For any team responsible for ensuring that users see the right data and only the right data, this episode provides a clear and actionable framework for designing that access correctly from the start. See how Blue Margin’s Managed Analytics & Insights builds role-based and row-level security into every reporting engagement, ensuring that the right people see the right data without exposing what they should not.
What This Episode Covers
Role-Level Security (0:51 – 1:31)
Role-Level Security governs access at the file or folder level within a data lake. An HR employee accessing HR folders is the straightforward example: access is granted or restricted based on the role the user holds within the organization, typically managed through directory groups like Active Directory. This is the appropriate mechanism for controlling which parts of the data lake a user can reach, but it operates at the file level rather than the record level.
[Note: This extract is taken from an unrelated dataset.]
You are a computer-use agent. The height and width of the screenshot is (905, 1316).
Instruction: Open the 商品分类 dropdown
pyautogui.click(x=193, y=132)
Row-Level Security in the Data Lake (1:40 – 2:02)
Row-Level Security restricts visibility to specific records within a dataset rather than controlling access to files or folders. Implementing this at the data lake level is fundamentally difficult because access to a file in a data lake typically means visibility to all of the data within that file. The architecture of a data lake is not designed to enforce record-level filtering, which means a different layer of the stack needs to handle that responsibility.
Implementing Row-Level Security in Power BI (3:06 – 3:56)
Power BI is the recommended layer for implementing Row-Level Security. By creating models and rules within the report that filter data based on the identity of the signed-in user, the reporting layer enforces the record-level access controls that the data lake cannot. This approach keeps the data lake as a raw storage environment while delegating the nuanced access filtering to the tool that is built to handle it.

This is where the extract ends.